Richiesta: Trascrivi il passo del testo su Spoon River compreso tra "Nanda ne inizia" e "alle grandi opere.", sostituendo "best seller" con "successo editoriale".

Testo da leggere:
1938 . Fernanda, “ Nanda” Pivano, futura scrittrice, traduttrice e critica letteraria, al liceo classico Massimo d’Azeglio di Torino ha come insegnante di lettere Cesare Pavese e gli chiede la differenza tra la letteratura inglese e quella americana. Pavese le darà da leggere quattro opere in versione originale, in quel momento proibitissime dal regime : Addio alle armi di Hemingway ( che aveva tradotto clandestinamente), Foglie d’Erba di Walt Whitman, l’autobiografia di Sherwood Anderson e L’Antologia di Spoon River di Edgar Lee Masters.
E’ quest’ultima che la fulmina. E’ del 1915, parlano le anime dei defunti sepolti in un cimitero di un paesino dell’Illinois, gente comune, che senza più le remore della società e dell’educazione possono esprimersi in assoluta libertà, rivelando  il loro pensiero sulla vita, sui propri errori e vizi, sugli accadimenti degli umani in quel luogo. Un libro che non cesserà di affascinare tutto il mondo per generazioni.
Nanda ne inizia la traduzione, e alla pubblicazione, per Einaudi e sotto la guida di Pavese, nel 1943 incorre nelle ire del regime, che come sappiamo infieriva sugli autori di ogni pubblicazione che esprimesse in qualche modo il concetto di libertà. Conosce il carcere, anche se per breve tempo.
Nel dopoguerra il libro è un best seller che diventa popolare anche presso le giovani generazioni, e ancora di più negli ambienti artistici. E’ la seconda vita per l’opera di Masters, che la Pivano ha tradotto piuttosto liberamente, dandole quell’ulteriore tocco magico che i grandi traduttori sanno dare anche alle grandi opere.
Il quindicenne  Fabrizio De Andrè e’ fra coloro che captano tutto il fascino e la forza  poetica della raccolta, e quando diverrà amico di Nanda nasce quasi inevitabilmente l’idea di un album con quelle poesie-canzoni, formula che gia’ da qualche anno ha fatto  di Faber un artista unico .

1971 . E’ la terza vita per Spoon River, ripresa dalla traduzione di Nanda con gli ulteriori, straordinari adattamenti di cui Faber e il suo team sono maestri.  Sara’ il contenuto dell’album discografico che porta forse il titolo più bello tra le tante opere  di De Andre’, “ Non al denaro non all’amore né al cielo “ .

Righe di dati:
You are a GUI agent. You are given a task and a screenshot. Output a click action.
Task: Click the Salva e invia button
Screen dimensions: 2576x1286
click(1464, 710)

...

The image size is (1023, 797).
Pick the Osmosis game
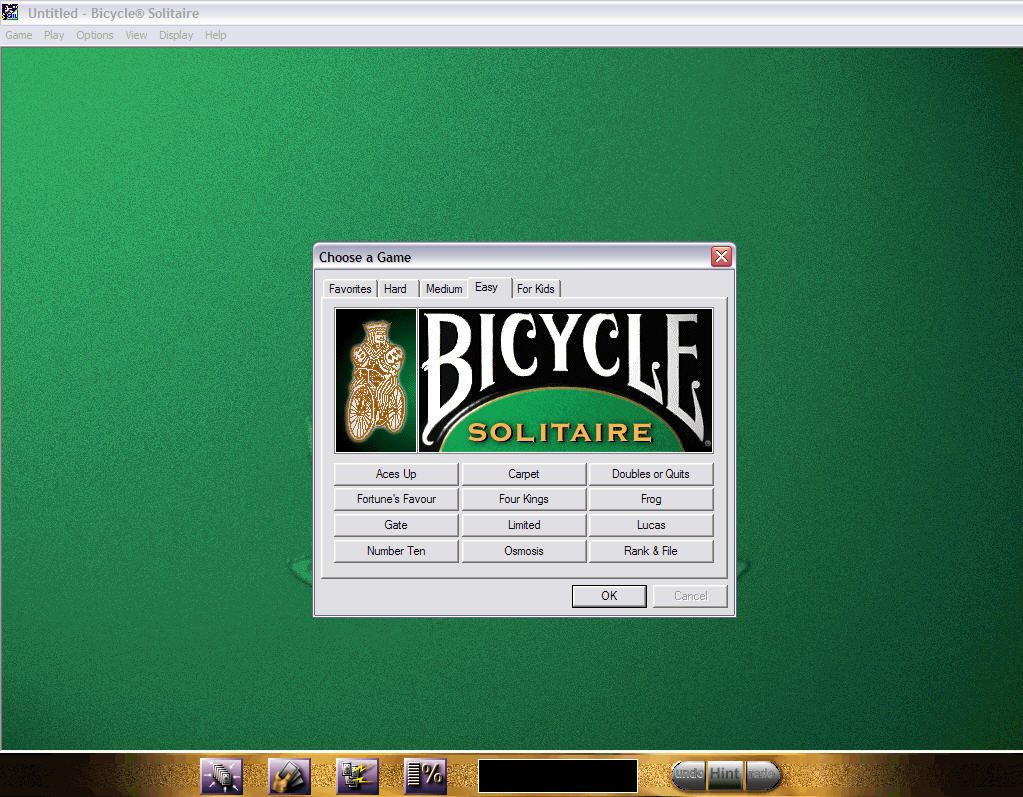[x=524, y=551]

Compito svolto:
Nanda ne inizia la traduzione, e alla pubblicazione, per Einaudi e sotto la guida di Pavese, nel 1943 incorre nelle ire del regime, che come sappiamo infieriva sugli autori di ogni pubblicazione che esprimesse in qualche modo il concetto di libertà. Conosce il carcere, anche se per breve tempo.
Nel dopoguerra il libro è un successo editoriale che diventa popolare anche presso le giovani generazioni, e ancora di più negli ambienti artistici. E’ la seconda vita per l’opera di Masters, che la Pivano ha tradotto piuttosto liberamente, dandole quell’ulteriore tocco magico che i grandi traduttori sanno dare anche alle grandi opere.